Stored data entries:
::::::

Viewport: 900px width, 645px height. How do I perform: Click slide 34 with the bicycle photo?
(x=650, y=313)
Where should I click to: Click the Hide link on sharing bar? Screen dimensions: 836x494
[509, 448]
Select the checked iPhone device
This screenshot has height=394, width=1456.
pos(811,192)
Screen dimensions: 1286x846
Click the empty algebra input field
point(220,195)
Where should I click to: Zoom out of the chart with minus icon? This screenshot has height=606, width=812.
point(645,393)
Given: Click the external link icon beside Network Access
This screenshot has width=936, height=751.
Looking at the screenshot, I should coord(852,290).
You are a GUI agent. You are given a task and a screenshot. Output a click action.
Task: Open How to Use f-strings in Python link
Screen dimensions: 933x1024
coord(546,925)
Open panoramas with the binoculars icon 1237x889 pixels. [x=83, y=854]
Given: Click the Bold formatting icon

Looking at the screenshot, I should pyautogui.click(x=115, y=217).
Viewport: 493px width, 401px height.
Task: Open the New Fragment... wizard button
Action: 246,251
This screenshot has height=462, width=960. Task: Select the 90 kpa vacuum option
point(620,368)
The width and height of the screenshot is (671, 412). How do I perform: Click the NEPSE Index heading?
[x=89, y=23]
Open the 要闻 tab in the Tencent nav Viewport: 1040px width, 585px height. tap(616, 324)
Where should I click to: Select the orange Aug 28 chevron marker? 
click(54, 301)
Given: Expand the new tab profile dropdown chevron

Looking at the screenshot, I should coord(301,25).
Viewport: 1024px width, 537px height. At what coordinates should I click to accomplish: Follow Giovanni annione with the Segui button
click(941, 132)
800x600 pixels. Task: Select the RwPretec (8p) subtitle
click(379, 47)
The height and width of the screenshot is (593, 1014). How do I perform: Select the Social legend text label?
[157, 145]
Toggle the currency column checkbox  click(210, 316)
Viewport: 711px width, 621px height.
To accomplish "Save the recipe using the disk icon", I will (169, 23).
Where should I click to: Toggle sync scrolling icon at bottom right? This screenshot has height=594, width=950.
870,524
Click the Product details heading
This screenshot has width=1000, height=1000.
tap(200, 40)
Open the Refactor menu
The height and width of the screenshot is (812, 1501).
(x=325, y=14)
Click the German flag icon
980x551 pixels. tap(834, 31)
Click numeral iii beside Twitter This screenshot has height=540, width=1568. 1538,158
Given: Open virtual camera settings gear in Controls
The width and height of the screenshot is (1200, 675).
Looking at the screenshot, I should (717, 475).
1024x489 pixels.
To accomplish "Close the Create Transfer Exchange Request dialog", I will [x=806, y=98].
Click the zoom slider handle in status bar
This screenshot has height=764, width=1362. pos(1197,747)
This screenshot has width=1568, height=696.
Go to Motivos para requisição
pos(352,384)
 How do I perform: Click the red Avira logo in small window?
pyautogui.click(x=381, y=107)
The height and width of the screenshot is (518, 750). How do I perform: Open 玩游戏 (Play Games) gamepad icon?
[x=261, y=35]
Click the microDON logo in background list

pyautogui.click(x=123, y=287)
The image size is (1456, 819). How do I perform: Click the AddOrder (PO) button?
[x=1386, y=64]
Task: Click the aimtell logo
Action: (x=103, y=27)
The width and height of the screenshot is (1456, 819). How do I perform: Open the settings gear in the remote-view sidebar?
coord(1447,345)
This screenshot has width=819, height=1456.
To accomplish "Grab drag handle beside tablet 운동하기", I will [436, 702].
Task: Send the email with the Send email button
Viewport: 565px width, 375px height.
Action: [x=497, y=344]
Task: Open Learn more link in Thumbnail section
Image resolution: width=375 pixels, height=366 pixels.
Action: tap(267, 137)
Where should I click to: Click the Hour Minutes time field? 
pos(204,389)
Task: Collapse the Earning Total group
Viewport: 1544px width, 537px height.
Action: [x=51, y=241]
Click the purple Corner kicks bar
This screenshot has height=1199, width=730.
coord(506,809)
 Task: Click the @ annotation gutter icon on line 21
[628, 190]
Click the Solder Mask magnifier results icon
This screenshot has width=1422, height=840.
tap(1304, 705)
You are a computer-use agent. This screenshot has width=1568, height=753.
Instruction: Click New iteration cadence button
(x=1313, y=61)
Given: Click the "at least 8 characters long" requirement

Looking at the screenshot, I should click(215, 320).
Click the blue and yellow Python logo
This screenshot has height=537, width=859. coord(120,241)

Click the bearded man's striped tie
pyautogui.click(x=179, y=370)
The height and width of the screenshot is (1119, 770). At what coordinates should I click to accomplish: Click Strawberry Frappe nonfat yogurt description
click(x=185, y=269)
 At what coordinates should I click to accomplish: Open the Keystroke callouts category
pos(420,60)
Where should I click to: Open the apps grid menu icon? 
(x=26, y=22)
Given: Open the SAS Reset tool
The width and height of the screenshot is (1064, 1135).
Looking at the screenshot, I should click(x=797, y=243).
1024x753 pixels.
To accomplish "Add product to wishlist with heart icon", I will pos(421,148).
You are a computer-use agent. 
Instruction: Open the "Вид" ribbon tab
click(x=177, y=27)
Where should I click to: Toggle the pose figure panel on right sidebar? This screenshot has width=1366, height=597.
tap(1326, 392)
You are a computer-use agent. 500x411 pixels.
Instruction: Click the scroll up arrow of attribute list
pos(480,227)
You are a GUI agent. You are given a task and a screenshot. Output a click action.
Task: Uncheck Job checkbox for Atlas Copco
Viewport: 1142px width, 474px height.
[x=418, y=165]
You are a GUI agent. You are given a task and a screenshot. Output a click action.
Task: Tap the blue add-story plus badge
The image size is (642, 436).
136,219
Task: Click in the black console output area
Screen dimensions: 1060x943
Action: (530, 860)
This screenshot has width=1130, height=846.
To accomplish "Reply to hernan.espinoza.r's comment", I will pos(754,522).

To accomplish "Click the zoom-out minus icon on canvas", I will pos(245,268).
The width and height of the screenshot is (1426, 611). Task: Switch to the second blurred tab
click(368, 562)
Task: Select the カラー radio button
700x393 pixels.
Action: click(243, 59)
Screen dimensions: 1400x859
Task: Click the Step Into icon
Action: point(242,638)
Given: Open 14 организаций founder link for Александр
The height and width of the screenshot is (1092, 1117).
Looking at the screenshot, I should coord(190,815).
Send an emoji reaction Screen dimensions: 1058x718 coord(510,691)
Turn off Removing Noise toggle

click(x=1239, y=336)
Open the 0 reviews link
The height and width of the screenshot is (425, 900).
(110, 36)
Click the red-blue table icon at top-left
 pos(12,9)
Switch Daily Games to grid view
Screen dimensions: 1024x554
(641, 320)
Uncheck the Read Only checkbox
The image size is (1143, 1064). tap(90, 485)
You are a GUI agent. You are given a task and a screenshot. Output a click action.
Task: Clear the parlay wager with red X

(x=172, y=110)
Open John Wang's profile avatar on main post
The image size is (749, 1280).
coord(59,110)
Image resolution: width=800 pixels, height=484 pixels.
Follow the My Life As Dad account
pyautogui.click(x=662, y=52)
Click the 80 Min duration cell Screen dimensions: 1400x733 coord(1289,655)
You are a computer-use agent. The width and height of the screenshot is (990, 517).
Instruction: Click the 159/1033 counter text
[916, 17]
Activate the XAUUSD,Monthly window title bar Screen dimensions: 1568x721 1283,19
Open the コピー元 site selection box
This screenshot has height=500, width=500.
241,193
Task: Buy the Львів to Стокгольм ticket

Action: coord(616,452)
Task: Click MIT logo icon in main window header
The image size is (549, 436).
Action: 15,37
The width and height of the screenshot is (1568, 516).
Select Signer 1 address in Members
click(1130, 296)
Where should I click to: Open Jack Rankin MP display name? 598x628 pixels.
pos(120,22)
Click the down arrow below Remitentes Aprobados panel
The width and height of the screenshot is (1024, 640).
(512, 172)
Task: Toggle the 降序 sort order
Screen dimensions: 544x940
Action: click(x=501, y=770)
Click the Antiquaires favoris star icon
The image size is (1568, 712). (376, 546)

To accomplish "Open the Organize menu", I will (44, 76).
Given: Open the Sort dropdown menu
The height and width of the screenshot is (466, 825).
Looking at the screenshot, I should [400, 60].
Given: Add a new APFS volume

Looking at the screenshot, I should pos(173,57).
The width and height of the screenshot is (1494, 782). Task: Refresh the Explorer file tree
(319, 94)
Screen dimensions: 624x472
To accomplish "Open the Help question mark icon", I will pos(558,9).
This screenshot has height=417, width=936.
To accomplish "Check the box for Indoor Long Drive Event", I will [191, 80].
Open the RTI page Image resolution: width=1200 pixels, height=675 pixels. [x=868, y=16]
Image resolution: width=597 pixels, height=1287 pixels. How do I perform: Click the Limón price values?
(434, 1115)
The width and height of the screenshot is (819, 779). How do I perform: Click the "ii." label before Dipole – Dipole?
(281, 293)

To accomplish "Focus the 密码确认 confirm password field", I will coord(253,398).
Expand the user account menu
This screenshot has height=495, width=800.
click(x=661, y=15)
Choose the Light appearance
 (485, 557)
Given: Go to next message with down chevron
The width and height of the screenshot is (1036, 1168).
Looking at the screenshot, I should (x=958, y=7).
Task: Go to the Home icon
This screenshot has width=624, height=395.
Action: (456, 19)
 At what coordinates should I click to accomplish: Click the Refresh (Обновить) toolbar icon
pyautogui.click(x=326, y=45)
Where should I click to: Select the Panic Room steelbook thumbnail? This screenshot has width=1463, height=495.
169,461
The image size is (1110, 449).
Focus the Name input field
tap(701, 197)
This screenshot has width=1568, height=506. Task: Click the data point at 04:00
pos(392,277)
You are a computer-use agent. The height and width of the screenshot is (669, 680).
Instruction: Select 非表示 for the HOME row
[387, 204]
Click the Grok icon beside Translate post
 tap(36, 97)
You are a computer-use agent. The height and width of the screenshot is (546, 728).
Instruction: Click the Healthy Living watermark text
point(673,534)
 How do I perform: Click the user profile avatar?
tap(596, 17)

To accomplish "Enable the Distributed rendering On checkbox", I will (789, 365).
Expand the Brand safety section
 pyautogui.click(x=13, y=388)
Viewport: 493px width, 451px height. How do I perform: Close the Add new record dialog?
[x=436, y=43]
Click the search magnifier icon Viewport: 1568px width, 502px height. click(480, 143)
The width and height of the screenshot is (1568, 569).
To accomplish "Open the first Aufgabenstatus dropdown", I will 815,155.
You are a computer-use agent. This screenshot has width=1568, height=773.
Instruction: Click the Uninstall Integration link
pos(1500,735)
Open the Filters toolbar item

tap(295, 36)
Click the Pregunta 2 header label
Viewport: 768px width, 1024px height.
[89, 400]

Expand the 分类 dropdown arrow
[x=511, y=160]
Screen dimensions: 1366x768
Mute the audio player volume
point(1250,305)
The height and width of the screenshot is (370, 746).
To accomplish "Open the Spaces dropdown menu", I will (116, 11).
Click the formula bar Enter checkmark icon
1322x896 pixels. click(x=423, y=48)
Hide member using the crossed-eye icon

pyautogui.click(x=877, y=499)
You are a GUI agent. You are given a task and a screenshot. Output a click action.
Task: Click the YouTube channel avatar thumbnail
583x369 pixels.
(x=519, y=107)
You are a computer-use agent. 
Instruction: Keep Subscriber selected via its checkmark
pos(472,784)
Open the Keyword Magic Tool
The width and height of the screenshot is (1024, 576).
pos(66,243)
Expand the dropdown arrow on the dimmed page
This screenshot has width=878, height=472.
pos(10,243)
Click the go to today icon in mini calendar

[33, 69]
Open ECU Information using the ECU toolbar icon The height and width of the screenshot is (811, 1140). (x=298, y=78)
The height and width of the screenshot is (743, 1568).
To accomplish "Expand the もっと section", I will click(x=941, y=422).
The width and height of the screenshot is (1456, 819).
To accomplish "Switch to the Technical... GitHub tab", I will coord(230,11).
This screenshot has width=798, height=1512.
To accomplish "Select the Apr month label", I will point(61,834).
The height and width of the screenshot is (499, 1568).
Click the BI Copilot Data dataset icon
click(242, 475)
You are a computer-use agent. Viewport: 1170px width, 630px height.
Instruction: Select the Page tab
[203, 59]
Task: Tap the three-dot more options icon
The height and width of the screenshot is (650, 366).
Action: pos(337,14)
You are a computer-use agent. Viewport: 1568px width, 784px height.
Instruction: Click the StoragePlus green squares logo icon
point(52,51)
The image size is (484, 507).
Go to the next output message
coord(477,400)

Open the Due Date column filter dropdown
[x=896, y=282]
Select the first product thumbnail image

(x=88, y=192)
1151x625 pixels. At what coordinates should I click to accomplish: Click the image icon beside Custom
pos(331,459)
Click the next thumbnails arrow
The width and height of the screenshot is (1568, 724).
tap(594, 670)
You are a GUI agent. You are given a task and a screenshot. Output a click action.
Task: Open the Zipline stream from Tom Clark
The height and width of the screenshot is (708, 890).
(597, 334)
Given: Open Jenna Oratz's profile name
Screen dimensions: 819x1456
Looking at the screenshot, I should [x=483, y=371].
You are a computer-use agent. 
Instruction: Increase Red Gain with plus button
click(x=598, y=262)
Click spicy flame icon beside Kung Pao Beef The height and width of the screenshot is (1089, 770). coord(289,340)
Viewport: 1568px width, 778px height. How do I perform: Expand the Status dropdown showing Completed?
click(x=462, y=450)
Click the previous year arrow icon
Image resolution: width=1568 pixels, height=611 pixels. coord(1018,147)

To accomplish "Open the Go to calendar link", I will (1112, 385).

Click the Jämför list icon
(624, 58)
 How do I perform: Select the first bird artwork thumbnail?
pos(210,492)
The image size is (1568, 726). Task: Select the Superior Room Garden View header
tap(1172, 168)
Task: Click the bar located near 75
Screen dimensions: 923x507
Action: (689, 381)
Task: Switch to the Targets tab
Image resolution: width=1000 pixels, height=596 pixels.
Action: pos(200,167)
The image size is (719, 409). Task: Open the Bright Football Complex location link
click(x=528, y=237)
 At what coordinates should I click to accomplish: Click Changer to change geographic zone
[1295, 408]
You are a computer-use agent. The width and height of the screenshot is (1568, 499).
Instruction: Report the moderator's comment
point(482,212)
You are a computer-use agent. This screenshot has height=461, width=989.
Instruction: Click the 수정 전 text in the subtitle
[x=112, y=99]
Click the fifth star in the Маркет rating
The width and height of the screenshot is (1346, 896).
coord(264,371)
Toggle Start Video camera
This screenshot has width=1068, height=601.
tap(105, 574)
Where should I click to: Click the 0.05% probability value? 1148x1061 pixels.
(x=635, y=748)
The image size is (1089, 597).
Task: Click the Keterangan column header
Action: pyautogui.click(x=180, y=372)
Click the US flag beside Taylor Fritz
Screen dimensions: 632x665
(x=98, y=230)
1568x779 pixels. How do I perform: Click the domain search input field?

::::::

Problem statement => What is needed is the number of lines in these entries that include the word "search"; please give it alone.

Answer for this exercise => 2